* Page extract
##############################
The first door (labeled "The Prisoner") reveals Eddie Dean, a young heroin addict in the process of smuggling cocaine into New York for the Mob boss Enrico Balazar. Roland brings Eddie back through the door so Eddie can hide the cocaine and get through a customs inspection, but the agents become suspicious and subject him to interrogation and surveillance. Balazar learns of these events and kidnaps Eddie's heavily addicted older brother Henry to force Eddie to deliver the drugs. At Balazar's bar, Eddie claims he can produce the drugs from the bathroom. Eddie is strip-searched and the bathroom torn apart, and no drugs are found. Eddie is allowed to enter the bathroom completely naked and accompanied by Jack Andolini, one of Balazar's henchmen. In the bathroom, Eddie drags Andolini into the Gunslinger's world. During the brief scuffle, Andolini is injured by Roland and then eaten alive by the lobstrosities. Eddie and Roland re-enter the bathroom and, overhearing that Henry has died from an accidental heroin overdose given by Balazar's men, engage in a victorious shootout. While still mourning the death of his brother, Eddie decides to throw his lot in with Roland. Before the pair return through the door, they acquire antibiotics Balazar kept in his bathroom for addicts who have acquired infections from IV needle use. They escape just as NYPD raids the bar. With Eddie tending to him, Roland slowly recovers from his infection.
##############################
* Tasks to complete
a. Please summarize the Eddie Dean passage in two sentences.
b. Pick up the Eddie Dean passage after its last sentence and continue it.
These items have nothing to do with the Eddie Dean passage.

Data records:
##############################
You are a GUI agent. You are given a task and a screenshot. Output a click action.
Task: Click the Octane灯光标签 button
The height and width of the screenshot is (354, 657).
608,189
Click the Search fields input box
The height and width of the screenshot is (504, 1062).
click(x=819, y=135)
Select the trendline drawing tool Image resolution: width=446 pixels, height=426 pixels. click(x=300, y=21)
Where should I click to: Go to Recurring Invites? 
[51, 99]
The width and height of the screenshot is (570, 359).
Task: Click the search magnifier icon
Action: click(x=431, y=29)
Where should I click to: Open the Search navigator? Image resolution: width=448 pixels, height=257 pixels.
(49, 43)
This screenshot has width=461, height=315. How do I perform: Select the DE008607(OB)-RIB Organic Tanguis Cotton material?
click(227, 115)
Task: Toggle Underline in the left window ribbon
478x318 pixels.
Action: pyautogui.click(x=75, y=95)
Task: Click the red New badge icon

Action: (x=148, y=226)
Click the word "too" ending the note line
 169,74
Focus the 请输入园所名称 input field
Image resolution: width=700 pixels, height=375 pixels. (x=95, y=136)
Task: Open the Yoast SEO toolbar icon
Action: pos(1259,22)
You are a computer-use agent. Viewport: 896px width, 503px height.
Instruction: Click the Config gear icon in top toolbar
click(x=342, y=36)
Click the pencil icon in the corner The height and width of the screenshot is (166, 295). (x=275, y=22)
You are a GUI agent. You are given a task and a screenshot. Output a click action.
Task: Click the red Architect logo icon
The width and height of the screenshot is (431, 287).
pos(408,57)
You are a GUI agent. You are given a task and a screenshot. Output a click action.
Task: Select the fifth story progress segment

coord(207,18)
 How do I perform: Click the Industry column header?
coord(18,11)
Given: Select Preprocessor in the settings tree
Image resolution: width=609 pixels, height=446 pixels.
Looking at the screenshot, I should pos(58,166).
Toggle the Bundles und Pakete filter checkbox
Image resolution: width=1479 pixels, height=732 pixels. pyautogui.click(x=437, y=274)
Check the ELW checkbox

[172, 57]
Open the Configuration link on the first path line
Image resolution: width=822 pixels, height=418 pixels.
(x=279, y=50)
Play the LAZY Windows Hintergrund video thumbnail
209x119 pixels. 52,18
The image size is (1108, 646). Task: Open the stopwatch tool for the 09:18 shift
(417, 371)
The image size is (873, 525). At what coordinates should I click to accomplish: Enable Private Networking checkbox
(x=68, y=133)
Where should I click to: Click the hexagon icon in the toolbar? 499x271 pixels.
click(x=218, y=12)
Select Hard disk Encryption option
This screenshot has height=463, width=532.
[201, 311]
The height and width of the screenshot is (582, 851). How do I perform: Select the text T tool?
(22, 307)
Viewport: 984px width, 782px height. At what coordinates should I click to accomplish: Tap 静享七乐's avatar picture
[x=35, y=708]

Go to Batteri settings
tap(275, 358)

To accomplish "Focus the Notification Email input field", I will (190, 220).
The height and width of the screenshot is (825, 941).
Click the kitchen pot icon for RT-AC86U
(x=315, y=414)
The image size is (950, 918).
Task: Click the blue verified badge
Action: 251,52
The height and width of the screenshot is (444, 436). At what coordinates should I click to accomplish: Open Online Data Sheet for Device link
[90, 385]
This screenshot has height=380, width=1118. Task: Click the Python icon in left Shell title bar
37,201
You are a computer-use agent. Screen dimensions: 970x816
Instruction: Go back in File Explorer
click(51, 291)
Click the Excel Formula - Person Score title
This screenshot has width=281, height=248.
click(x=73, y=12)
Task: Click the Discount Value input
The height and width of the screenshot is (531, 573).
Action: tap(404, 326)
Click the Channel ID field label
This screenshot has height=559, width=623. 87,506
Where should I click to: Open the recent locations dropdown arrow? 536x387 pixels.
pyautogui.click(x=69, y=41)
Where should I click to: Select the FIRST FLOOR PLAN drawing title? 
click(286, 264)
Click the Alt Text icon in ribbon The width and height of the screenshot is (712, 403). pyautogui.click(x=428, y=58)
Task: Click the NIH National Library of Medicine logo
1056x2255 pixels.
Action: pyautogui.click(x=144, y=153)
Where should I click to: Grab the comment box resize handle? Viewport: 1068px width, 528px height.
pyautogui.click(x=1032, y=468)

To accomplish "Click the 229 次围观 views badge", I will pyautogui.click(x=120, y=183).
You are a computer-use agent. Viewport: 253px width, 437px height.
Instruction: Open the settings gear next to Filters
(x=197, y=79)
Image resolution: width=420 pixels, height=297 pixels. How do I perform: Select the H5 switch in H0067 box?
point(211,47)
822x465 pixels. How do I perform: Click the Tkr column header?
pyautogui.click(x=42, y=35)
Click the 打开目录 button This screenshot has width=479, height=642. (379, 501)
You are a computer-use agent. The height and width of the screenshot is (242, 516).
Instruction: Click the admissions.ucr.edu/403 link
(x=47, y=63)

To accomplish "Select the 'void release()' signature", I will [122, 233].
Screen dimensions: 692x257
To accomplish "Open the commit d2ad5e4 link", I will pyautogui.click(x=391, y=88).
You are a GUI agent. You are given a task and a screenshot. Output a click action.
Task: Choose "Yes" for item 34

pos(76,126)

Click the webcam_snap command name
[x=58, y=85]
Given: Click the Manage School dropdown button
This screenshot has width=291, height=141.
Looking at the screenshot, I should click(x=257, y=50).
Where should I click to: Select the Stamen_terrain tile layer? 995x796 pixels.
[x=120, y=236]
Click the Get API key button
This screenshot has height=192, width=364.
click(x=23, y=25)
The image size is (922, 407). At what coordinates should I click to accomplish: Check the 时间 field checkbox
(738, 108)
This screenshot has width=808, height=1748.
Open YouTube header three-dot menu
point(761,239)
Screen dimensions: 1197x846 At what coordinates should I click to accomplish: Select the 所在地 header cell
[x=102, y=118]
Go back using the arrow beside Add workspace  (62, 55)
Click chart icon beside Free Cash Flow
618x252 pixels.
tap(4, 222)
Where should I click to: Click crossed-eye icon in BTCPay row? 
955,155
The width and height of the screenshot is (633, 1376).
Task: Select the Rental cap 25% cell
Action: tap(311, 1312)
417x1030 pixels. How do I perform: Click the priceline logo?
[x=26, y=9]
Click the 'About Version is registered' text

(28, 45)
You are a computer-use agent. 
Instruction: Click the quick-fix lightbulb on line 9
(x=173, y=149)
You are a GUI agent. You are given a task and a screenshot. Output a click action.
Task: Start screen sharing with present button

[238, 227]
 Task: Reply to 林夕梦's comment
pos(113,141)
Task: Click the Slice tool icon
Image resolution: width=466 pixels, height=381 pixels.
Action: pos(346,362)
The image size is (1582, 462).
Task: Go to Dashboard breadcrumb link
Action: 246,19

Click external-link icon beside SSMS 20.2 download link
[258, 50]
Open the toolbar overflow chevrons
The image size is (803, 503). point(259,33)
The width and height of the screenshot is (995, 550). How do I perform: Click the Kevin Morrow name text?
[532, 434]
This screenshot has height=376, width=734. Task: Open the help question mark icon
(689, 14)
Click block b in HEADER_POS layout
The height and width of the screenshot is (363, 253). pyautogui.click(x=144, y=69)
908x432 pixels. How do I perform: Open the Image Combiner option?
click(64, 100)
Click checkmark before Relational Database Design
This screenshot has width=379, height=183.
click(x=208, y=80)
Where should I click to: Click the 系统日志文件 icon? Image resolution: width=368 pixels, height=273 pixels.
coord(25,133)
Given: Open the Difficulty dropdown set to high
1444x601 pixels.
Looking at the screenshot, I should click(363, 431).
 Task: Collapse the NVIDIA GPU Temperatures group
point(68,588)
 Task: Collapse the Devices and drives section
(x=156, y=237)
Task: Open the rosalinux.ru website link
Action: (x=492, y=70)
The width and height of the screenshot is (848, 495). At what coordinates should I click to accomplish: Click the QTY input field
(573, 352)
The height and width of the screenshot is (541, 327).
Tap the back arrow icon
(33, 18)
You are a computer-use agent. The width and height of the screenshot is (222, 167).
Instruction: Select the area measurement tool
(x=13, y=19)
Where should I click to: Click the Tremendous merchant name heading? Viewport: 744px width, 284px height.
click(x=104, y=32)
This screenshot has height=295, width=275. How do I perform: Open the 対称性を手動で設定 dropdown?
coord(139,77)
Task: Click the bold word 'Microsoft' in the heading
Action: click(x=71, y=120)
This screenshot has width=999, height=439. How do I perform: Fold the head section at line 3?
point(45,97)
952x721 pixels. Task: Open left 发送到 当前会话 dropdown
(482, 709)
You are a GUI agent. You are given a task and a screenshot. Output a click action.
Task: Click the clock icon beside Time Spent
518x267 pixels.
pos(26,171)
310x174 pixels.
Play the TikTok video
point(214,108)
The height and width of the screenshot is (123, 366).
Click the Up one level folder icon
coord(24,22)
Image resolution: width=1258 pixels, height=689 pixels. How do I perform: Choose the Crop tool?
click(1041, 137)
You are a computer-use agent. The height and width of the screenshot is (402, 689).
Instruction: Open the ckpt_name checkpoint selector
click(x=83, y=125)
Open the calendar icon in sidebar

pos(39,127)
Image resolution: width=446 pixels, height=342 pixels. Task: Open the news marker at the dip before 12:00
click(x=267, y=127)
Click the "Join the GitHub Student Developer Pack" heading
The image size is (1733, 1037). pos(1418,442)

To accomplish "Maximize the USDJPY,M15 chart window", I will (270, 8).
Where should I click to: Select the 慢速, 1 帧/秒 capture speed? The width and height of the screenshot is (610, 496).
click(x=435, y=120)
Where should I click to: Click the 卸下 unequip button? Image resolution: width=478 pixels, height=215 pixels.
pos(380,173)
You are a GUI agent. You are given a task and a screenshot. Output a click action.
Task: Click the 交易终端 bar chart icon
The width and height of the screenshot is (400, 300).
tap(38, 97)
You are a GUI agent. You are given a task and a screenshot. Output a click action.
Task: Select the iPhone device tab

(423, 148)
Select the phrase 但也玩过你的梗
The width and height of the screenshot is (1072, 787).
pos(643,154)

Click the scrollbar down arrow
##############################
* Task-by-task results
a. Roland brings Eddie Dean, a young heroin addict smuggling cocaine for Enrico Balazar, through a door into his world. After Balazar kidnaps Eddie's brother Henry, Eddie drags Jack Andolini into the Gunslinger's world, where the lobstrosities eat him alive, and on hearing that Henry has died of an overdose, Eddie and Roland win a shootout, take Balazar's antibiotics, escape as the NYPD raids the bar, and Eddie tends to Roland while he recovers from his infection.

b.
The second door (labeled "The Lady of Shadows") reveals Odetta Holmes, a black woman with dissociative identity disorder (which King's narrator and characters incorrectly label as schizophrenia) who is active in the civil rights movement. She is wealthy and missing her legs below the knees after being pushed in front of a subway train. Odetta is unaware that she has an alternate personality—a violent, predatory woman named Detta Walker—that was brought on by head trauma at a young age. Roland and Eddie are forced to contend with both personalities when Roland brings Odetta's body into his world, with Detta suppressing Odetta during most of their travels. Odetta eventually returns, and she and Eddie venture alone toward the final door after Roland's infection recurs. The pair find the third door (labeled "The Pusher") where Eddie leaves Odetta, armed with one of Roland's revolvers, and hurries back with her wheelchair to retrieve Roland. When they return, Odetta is gone, and Detta hides waiting to strike. After Roland enters the third door, Detta captures Eddie and uses him as bait for the lobstrosities, hoping to force Roland to come back and return her to her own world.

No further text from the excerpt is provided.